■ Exercise details: Transcribe the data below verbatim from the line with "Instruction: Click the Oxford" to the line with "Task: Open the 3時間". Include both of those lines.

■ Extracted data:
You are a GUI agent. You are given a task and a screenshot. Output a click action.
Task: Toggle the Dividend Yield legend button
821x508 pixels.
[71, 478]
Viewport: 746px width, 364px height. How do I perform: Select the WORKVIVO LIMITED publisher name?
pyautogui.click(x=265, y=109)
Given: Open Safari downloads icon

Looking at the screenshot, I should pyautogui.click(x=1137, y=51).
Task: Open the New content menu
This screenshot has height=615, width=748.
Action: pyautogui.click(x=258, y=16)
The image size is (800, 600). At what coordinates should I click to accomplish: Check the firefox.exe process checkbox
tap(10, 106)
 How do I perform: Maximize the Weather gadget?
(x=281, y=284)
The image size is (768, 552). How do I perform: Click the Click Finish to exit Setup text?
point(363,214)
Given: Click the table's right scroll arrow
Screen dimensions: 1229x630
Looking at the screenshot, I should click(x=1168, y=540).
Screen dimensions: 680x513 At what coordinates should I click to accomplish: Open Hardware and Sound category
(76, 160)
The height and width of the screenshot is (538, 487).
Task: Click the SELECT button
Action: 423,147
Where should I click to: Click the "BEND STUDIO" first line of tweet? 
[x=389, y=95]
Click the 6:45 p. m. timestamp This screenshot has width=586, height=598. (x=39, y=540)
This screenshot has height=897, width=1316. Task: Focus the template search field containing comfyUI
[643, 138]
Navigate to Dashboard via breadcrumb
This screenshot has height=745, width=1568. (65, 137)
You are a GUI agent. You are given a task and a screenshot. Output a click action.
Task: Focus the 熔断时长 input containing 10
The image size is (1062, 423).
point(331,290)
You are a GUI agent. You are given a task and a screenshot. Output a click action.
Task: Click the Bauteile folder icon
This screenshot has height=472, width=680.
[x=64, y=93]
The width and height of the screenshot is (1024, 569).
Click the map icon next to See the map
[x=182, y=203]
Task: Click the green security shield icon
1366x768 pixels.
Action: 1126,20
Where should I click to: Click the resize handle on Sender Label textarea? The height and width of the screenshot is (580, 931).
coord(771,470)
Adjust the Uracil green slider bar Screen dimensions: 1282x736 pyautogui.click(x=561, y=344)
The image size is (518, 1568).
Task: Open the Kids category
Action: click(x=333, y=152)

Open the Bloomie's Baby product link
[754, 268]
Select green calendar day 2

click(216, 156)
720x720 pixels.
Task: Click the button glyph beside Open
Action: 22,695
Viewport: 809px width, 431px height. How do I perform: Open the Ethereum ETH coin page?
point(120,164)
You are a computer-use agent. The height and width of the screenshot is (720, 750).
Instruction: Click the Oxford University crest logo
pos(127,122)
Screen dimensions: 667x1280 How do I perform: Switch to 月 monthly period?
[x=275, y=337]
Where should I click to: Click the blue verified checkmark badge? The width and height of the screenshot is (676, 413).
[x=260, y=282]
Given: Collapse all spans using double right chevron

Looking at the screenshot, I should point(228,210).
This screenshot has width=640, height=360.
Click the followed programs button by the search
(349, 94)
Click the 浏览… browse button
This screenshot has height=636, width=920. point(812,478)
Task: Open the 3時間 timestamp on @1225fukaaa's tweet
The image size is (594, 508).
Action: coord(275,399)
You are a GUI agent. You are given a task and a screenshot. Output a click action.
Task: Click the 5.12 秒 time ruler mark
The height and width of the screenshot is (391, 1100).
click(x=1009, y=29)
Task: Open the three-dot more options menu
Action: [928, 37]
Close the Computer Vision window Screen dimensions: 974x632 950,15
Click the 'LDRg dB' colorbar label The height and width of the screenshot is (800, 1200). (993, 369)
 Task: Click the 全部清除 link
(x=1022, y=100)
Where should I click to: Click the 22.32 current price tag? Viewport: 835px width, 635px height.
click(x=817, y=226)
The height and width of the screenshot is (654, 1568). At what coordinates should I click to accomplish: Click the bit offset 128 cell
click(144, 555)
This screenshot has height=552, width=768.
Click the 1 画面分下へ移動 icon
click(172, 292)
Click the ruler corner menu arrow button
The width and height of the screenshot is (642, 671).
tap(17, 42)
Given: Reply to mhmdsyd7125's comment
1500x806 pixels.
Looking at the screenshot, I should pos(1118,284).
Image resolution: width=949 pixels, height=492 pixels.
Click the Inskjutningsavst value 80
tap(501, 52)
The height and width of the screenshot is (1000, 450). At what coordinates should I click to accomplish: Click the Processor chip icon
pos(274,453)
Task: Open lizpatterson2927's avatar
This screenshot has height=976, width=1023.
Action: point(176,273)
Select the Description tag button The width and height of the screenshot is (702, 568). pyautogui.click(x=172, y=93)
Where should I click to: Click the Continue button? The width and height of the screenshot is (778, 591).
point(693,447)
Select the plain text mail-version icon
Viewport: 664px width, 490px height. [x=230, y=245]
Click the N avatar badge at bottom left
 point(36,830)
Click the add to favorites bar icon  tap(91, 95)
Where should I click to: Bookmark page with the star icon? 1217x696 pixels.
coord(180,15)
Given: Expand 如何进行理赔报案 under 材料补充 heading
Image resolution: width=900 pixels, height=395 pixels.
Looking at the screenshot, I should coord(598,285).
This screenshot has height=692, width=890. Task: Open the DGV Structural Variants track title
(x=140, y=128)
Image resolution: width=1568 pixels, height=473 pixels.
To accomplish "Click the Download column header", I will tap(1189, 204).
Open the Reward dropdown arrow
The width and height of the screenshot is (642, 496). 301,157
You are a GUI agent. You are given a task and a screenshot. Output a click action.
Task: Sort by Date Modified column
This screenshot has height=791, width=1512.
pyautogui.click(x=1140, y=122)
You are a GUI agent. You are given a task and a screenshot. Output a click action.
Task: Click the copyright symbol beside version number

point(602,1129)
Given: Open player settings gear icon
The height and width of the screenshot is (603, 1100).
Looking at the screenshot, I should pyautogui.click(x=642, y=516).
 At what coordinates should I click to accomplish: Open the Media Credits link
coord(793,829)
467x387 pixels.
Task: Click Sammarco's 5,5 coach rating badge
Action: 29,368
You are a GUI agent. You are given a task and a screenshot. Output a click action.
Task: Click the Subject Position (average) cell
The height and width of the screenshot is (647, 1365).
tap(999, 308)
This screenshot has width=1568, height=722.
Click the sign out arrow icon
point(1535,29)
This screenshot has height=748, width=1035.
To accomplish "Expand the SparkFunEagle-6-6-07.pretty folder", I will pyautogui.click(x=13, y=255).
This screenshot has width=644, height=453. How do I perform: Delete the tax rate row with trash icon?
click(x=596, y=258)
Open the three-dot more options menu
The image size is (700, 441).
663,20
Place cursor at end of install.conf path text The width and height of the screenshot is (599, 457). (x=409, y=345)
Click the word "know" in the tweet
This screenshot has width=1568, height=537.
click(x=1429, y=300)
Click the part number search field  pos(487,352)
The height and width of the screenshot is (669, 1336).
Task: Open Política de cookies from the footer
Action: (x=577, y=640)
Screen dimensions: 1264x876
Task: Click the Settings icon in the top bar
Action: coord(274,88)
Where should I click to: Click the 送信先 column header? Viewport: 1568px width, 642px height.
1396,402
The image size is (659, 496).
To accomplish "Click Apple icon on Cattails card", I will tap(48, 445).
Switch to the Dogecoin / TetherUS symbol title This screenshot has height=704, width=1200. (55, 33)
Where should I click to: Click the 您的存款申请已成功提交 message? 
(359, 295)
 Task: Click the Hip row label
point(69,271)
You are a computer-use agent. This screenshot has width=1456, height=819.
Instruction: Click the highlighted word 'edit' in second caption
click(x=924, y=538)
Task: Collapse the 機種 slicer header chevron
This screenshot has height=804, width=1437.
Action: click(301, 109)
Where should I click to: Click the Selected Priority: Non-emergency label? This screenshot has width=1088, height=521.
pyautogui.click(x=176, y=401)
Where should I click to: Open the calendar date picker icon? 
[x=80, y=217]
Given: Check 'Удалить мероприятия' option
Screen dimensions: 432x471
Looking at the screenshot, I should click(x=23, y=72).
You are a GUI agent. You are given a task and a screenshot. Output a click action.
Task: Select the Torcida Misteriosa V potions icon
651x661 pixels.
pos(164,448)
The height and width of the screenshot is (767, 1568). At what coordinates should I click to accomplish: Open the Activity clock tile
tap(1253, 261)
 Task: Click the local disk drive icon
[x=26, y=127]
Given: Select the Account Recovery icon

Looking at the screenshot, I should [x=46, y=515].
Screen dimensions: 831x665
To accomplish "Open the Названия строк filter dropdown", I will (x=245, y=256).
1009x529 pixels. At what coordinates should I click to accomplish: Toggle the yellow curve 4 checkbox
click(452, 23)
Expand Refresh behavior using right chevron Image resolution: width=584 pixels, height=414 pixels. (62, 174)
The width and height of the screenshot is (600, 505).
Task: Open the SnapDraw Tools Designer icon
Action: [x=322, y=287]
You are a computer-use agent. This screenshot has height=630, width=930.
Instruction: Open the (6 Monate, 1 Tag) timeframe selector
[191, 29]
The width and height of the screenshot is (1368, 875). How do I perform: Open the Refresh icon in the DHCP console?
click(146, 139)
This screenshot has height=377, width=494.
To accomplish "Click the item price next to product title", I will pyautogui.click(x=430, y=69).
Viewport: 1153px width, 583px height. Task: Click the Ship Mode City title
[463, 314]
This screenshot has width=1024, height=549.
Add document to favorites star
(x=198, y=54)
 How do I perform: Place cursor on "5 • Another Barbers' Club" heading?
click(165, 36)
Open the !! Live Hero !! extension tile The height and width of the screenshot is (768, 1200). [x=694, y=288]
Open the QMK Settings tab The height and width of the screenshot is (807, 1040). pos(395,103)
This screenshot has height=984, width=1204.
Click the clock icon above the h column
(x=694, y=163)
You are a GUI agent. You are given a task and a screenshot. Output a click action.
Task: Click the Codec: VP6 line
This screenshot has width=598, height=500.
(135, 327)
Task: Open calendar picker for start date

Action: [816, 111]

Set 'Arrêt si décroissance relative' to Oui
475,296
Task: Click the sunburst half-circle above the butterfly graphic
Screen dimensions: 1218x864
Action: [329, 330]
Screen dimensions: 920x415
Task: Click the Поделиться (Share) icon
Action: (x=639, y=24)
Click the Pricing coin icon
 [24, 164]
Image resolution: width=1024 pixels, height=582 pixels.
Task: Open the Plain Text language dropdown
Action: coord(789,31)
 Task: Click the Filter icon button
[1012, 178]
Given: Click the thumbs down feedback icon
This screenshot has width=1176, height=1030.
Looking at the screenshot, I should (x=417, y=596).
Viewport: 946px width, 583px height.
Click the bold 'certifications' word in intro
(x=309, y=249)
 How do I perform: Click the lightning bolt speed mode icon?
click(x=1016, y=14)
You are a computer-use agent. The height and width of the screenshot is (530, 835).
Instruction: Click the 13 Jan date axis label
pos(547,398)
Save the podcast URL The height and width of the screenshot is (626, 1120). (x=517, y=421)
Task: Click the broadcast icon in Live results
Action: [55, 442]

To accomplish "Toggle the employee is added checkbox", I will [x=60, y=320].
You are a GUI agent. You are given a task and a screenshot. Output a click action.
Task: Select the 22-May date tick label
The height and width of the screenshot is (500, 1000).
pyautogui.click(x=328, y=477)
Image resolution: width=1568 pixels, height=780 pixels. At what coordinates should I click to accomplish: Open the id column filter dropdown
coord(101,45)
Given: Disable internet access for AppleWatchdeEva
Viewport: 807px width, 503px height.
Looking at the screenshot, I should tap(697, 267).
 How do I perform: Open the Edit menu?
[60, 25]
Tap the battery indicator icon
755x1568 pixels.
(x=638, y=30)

■ Your response:
Instruction: Click the Oxford University crest logo
pos(127,122)
Screen dimensions: 667x1280 How do I perform: Switch to 月 monthly period?
[x=275, y=337]
Where should I click to: Click the blue verified checkmark badge? The width and height of the screenshot is (676, 413).
[x=260, y=282]
Given: Collapse all spans using double right chevron

Looking at the screenshot, I should point(228,210).
This screenshot has width=640, height=360.
Click the followed programs button by the search
(349, 94)
Click the 浏览… browse button
This screenshot has height=636, width=920. point(812,478)
Task: Open the 3時間 timestamp on @1225fukaaa's tweet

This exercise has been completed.